Although the desktop CPU market largely seems to favor AMD’s Ryzen 5000 and 3000 processors, the OEM segment is a completely different matter altogether. Many popular vendors have been accused of pairing Intel parts with superior hardware, limiting the options of those looking for an AMD build. The most noteworthy example pertains to the latter’s Renoir lineup, wherein the highest-end GPU you could find was the GeForce RTX 2060. Meanwhile, on Intel’s end, you could go as high as the RTX 2080 and later on, up to the RTX 2080 Super.
When asked, most OEMs would say that this was simply done to make AMD systems more attractive from a price perspective, but honestly, that’s a bit hard to believe. If a user is willing to shell out $1,499 on a Ryzen 9 4900HS-RTX 2060 combo, he/she shouldn’t have any problems spending $200 more to upgrade to an RTX 2080. Either way, that’s in the past now as the newer Ryzen 5000 (Cezanne) mobile processors can be paired with just about any RTX 30-series mobile GPU.
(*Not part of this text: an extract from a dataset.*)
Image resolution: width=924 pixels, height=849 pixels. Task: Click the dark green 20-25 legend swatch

This practice of favoring Intel-powered systems, however, hasn’t stopped. A rather glaring example is how Dell positions its Alienware Aurora line of desktop gaming PCs on its official store. First of all, the Ryzen Edition PCs use the R10 naming scheme while the Intel variants bear the R12 scheme, giving a false perception that the latter is superior. Furthermore, the Ryzen variants are all by default paired with single-channel DDR4-3200 memory while their Intel counterparts come with dual-channel configurations. The only exception is the Ryzen 5 variant that appears at the top of the page and features dual-channel DDR4-3200 MT/s memory.
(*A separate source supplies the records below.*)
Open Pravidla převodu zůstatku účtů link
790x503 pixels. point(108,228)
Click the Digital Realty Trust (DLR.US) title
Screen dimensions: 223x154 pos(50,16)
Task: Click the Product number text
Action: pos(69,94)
Ironically, since the Ryzen 5 5600X features a single chiplet, the impact of memory is notably less pronounced than the dual-chiplet Ryzen 9 5900/5900X. It wouldn’t be unreasonable to chalk this as a human error, but considering that every high-end Intel build features dual-channel memory by default, that’s hard to believe.
Another interesting bit to note here is that nearly all Intel systems come with a multiple drive option (1 SSD and 1 HDD) while most AMD alternatives are limited to a single SSD by default. As you can guess, this gives the illusion that the Intel options come with more storage, while in reality this can be easily configured from the buying options.
Last but not that least, evenly placed Intel systems cost at least $100 more than their AMD Ryzen counterparts. This is despite the fact that the Zen 3 parts are faster in most cases and also come with an unlocked multiplier for proper overclocking support. The market prices of the AMD Ryzen 5000 SKUs are a fair bit higher than their Intel Rocket Lake-S competitors at the moment which means that Intel systems net a higher profit margin. Not surprising, but I’m curious whether it’s the OEMs who are getting more money by selling Intel systems or the chipmaker itself.